Hydrotropism

Hydrotropism is a directional growth response in which the direction is determined by a stimuli/gradient in water concentration but a most common example is that of plant roots growing in humid air bending toward a higher relative humidity level. The process of hydrotropism is started by the root ca sensing water and sending a signal to the elongating part of the root. Hydrotropism is very difficult to observe for roots grown in soil for several reasons, such as-
*Roots in soil are not readily observed without disturbing the soil.
*Gravitropism of roots are usually stronger than root hydrotropism (Takahashi "et al.", 2003)
*Water is not a strongly directional factor unlike gravity for gravitropism, light for phototropism and touch for thigmotropism. Water readily moves in soil and soil water content is constantly changing so any gradients in soil moisture are not stable.
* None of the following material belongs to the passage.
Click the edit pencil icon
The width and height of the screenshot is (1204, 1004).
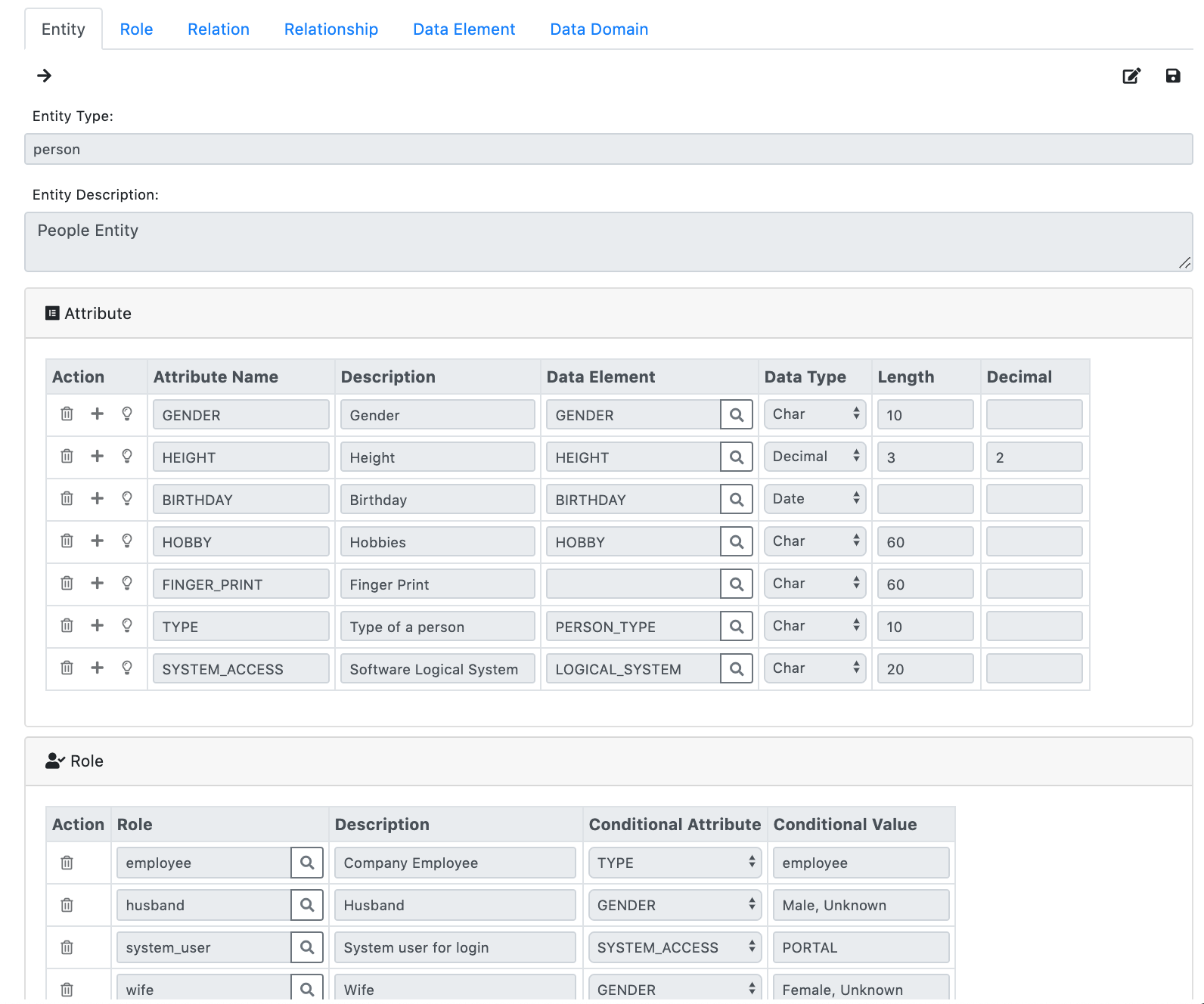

Thus, root hydrotropism research has mainly been a laboratory phenomenon for roots grown in humid air rather than soil. Its ecological significance in soil-grown roots is unclear because so little hydrotropism research has examined soil-grown roots. Recent identification of a mutant plant that lacks a hydrotropic response may help to elucidate its role in nature (Eapen "et al.", 2003). Hydrotropism may have importance for plants grown in space, where it may allow roots to orient themselves in a microgravity environment. (Takahashi "et al.", 1992).

Misconceptions

*The greater growth of roots in moist soil zones than in dry soil zones is not usually a result of hydrotropism (Hershey, 1992). Hydrotropism requires a root to bend from a drier to a wetter soil zone. Roots require water to grow so roots that happen to be in moist soil will grow and branch much more than those in dry soil.
*Roots cannot sense water inside intact pipes via hydrotropism and break the pipes to obtain the water.
*Roots cannot sense water several feet away via hydrotropism and grow toward it. At best hydrotropism probably operates over distances of a few millimeters.

References

*Eapen D, Barroso, M.L., Ponce G., Campos, M.E., and Cassab, G.I. 2005 Hydrotropism: root growth responses to water. "Trends in Plant Science" 10: 44-50.
* [http://www.pubmedcentral.gov/articlerender.fcgi?tool=pubmed&pubmedid=12586878 Eapen, D., Barroso, M.L., Campos, M.E., Ponce G., Corkidi, G., Dubrovsky, J.G. and Cassab, G.I. 2003. A no hydrotropic response root mutant that responds positively to gravitropism in "Arabidopsis". "Plant Physiology" 131: 536-546.]
*Hershey, D.R. 1992. Is hydrotropism all wet? "Science Activities" 29(2):20-24.
* [http://www.pubmedcentral.gov/articlerender.fcgi?tool=pubmed&pubmedid=12586878 Takahashi, N., Yamazaki, Y., Kobayashi, A., Higashitani, A. and Takahashi, H. 2003. Hydrotropism interacts with gravitropism by degrading amyloplasts in seedling roots of "Arabidopsis" and radish. "Plant Physiology" 132: 805-810.]
* [http://www.ncbi.nlm.nih.gov/entrez/query.fcgi?cmd=Retrieve&db=PubMed&list_uids=11537612&dopt=Abstract Takahashi, H., Brown, C.S., Dreschel, T.W., and Scott, T.K. 1992. Hydrotropism in pea roots in a porous-tube water delivery system. "HortScience" 27: 430-432.]